Trump tariffs, port fees and US government policies roil shipping markets and ’victimise’ Chinese and Hong Kong maritime stakeholders, but highlight the need to diversify global shipbuilding
Faced with unprecedented levels of disruption and uncertainty caused by global trade wars, tariffs and Trump Administration policies, shipping must be resilient, but will face increasing inefficiencies and higher costs, say leading shipowning interests. But port fees levied on Chinese-built and -owned ships calling at US ports could result in more orders flowing to South Korean and Japanese shipyards.
In discussing the level and speed of the tariffs levied on imports by the Trump Administration, Norwegian Shipowners’ Association president and Odfjell SE chief executive, Harald Fotland, said “We’re trying to adapt to what’s coming, handling the challenges of imports and exports.”
This means diverting cargoes and developing new routes, resulting in inefficiencies in a very well-developed global supply chain.
Shipping will need to respond quickly, noted Dr Gaby Bornheim, German Shipowners’ Association president and Peter Döhle Schiffahrts-KG managing director. “Agility is the currency for shipping,” she said.
Speaking during a session at the 2nd Maritime Leaders Summit produced by Capital Link and DNV, Mr Fotland and other panellists did note that the Trump Administration’s focus on China’s dominance of global shipbuilding did highlight a critical issue the maritime industry needs to address.

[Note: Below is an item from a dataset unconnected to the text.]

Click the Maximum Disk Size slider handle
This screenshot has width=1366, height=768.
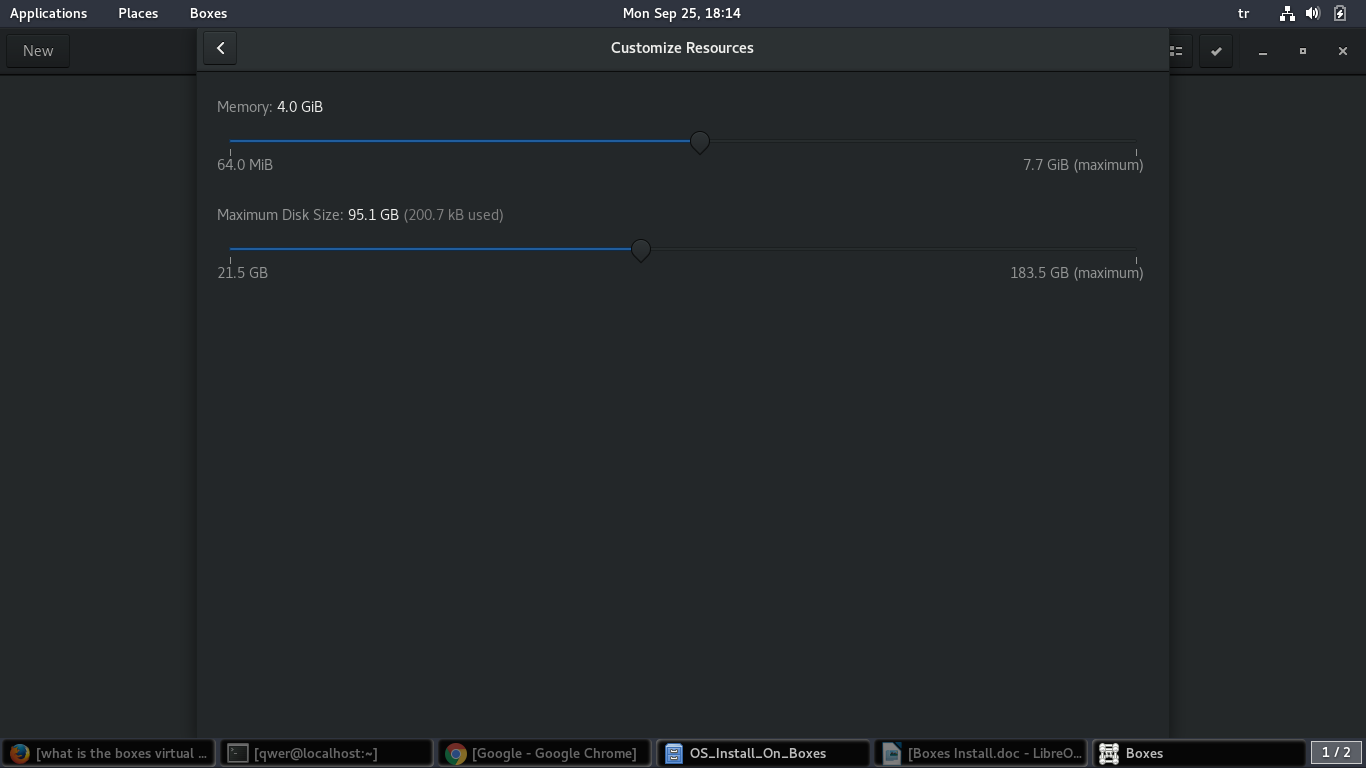point(641,250)
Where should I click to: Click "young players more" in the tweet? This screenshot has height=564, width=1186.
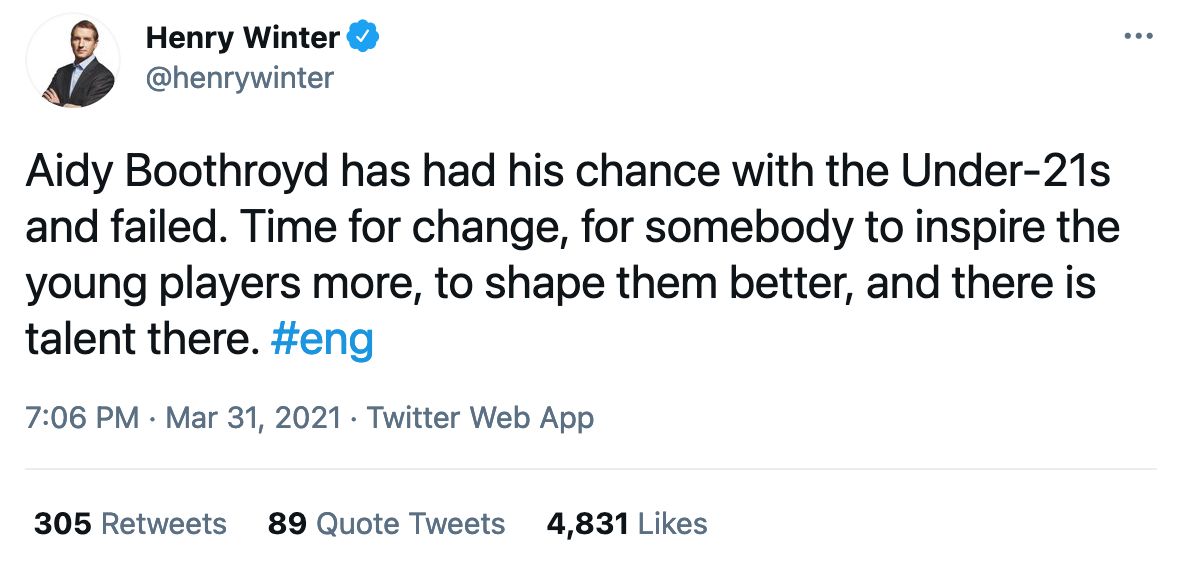click(x=209, y=286)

“We have become too dependent on one shipbuilding nation,” Mr Fotland said.
NYK Group Europe president and chief executive Carl-Johan Hagman agreed, saying, “The world needs to be rebalanced.”
China secured almost 75% of the global shipbuilding orders last year. Mr Fotland said rebalancing this would probably result in higher costs but would potentially drive more ships to be ordered from South Korea and Japan.

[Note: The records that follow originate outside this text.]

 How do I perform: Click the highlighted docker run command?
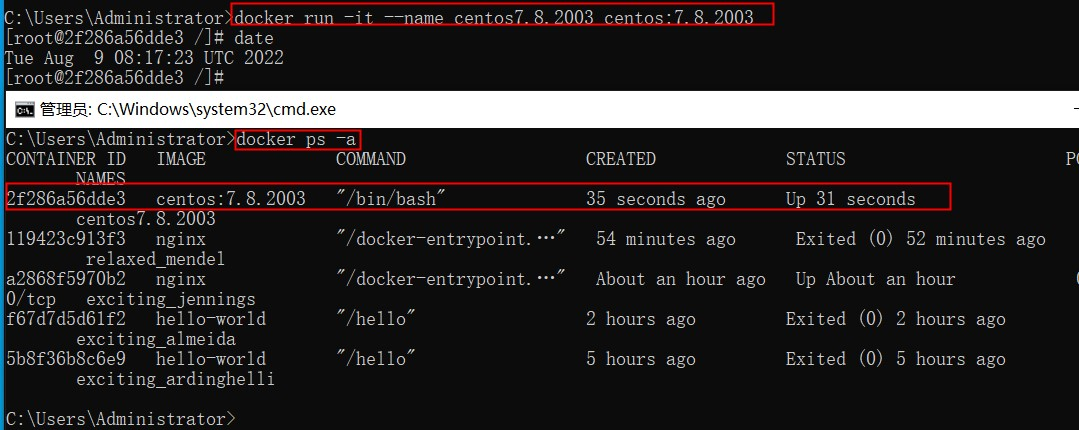point(503,17)
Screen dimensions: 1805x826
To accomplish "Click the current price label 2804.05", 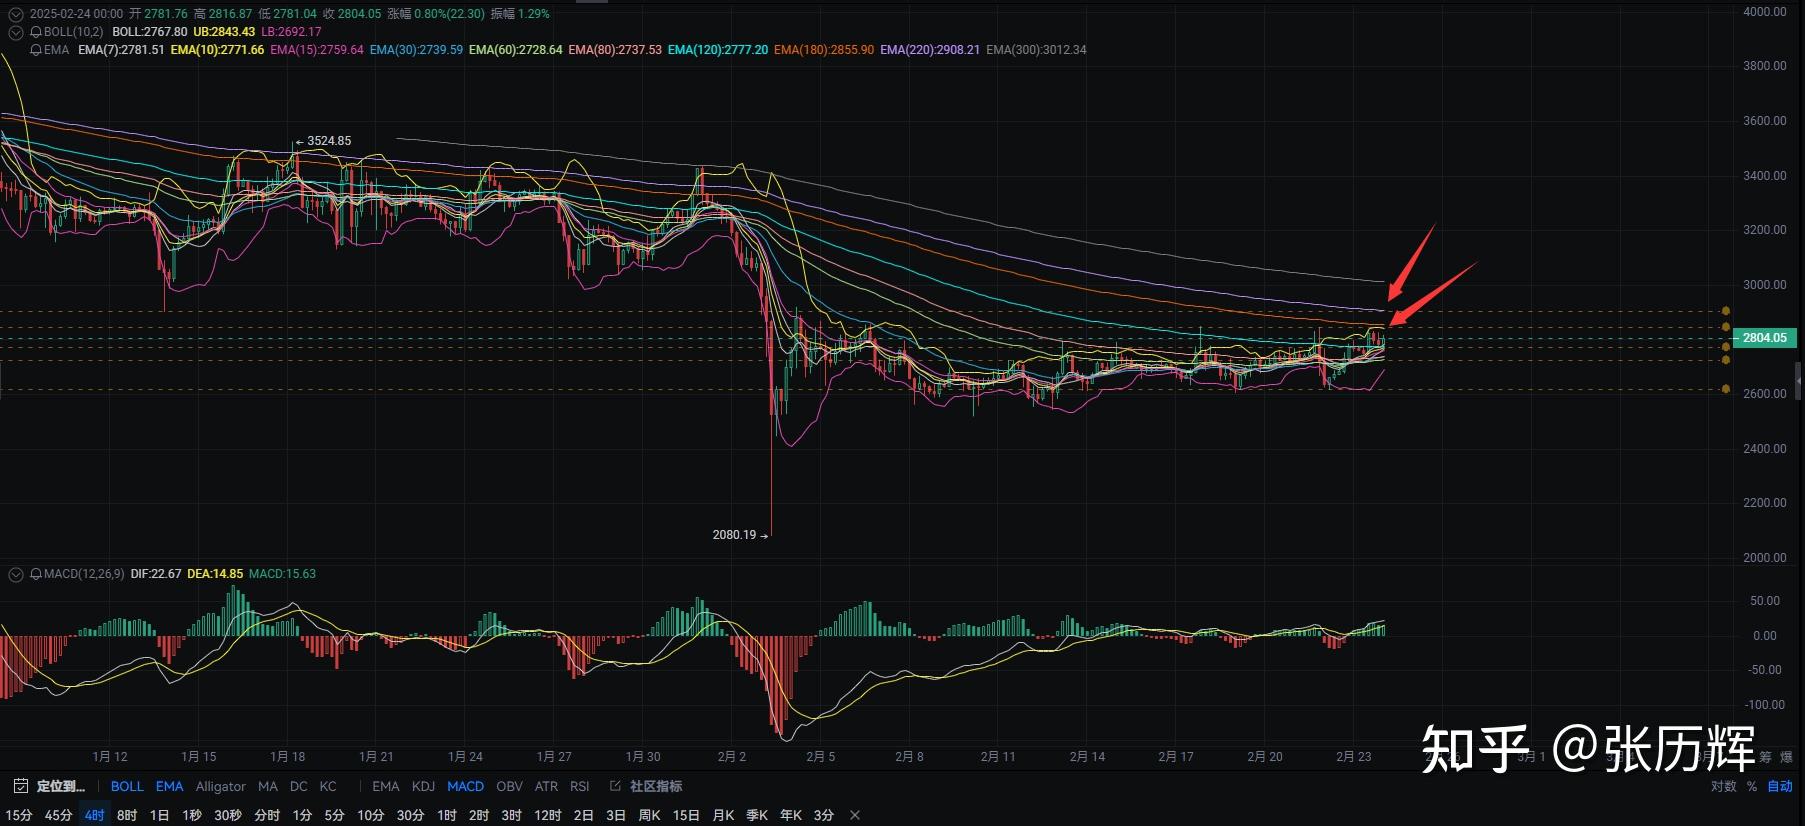I will coord(1764,338).
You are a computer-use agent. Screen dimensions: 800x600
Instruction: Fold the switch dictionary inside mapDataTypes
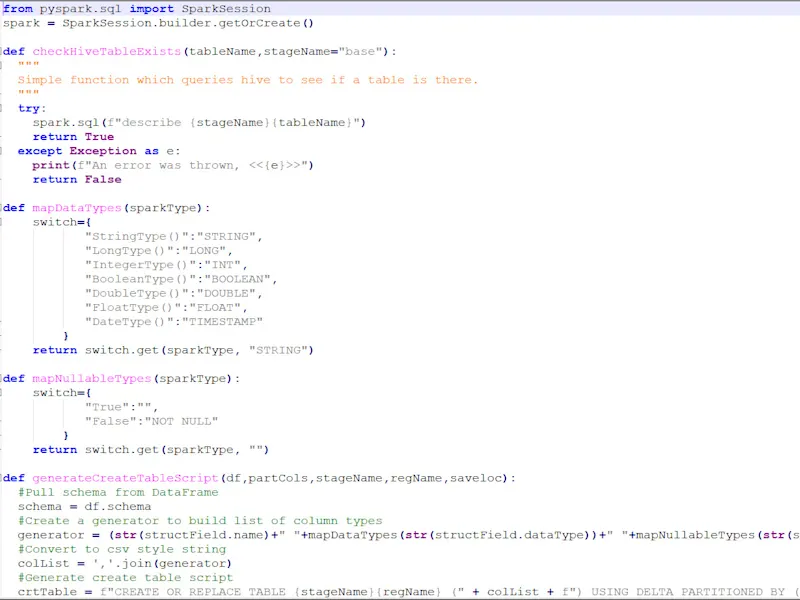(x=2, y=222)
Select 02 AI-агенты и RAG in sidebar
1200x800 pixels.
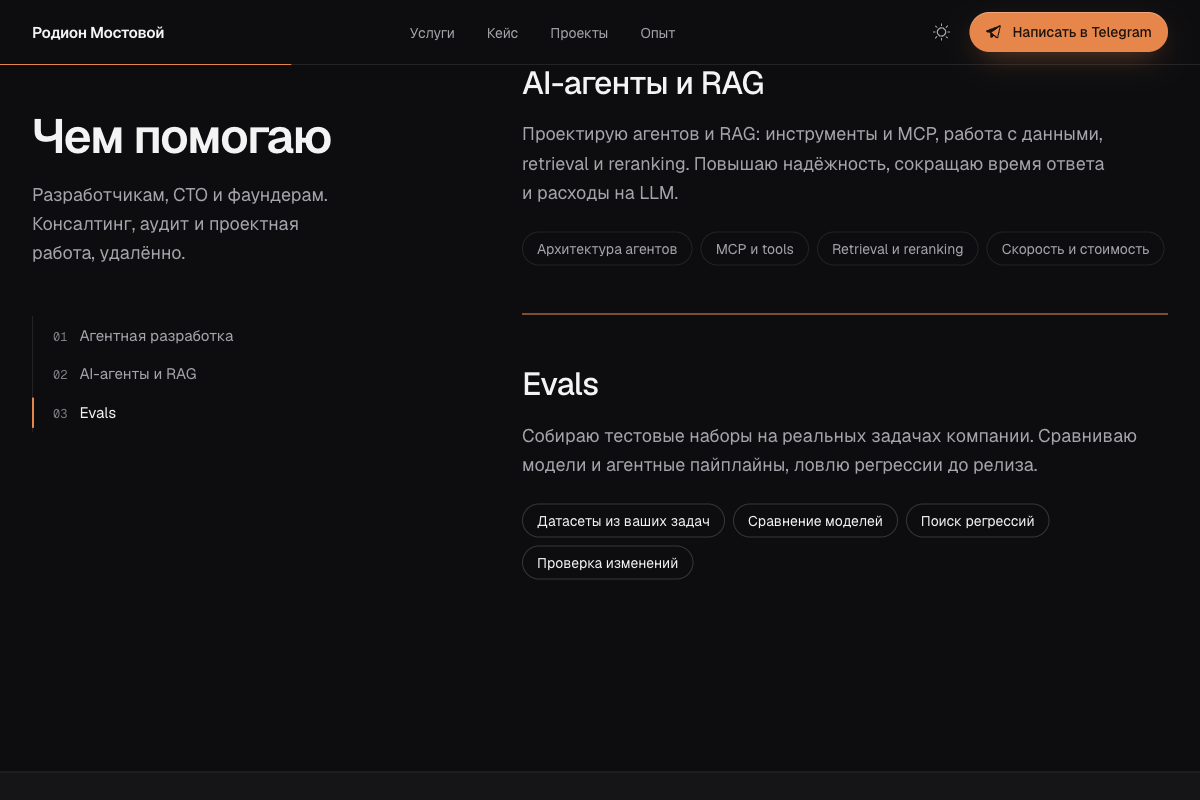[x=125, y=374]
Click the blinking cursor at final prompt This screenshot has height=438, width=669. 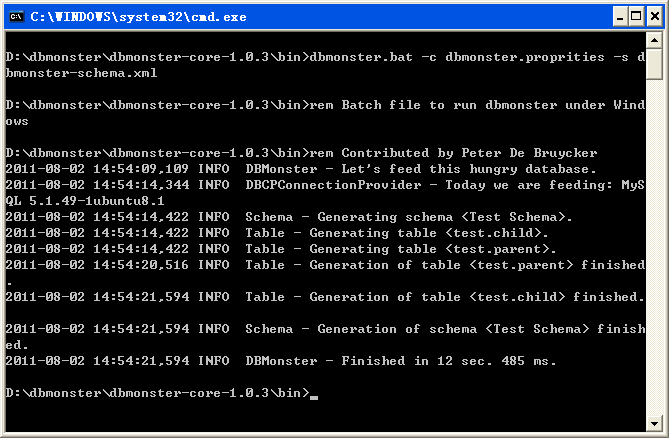click(x=314, y=397)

But port fees levied on Chinese-built and -owned ships, would not result in orders being placed overnight at US shipyards, noting issues with pricing, quality, supply chain and delivery uncertainty, noted panellists.
And, by contrast, Mr Fotland said Chinese shipyards should be commended for building quality ships and their willingness to innovate. “There are plenty of great things to say about Chinese shipbuilding,” said Mr Fotland.
Wah Kwong Maritime Transport Holdings Ltd executive chairman, Hing Chao was frank when discussing the implications of the port fees assessed on Chinese ships calling at US ports.
“We feel victimised by this policy,” said Mr Hing Chao, who is also the co-founder and chairman of the Hong Kong Chamber of Shipping, which was established in 2024 to improve Hong Kong’s position as a maritime hub for the shipping, financing and trading sectors. The organisation’s membership brings together shipping corporations but also companies from the energy, commodities, port, finance and shipbuilding sectors, as well as maritime services as represented by classification societies, law firms, insurance institutions, and shipmanagement companies.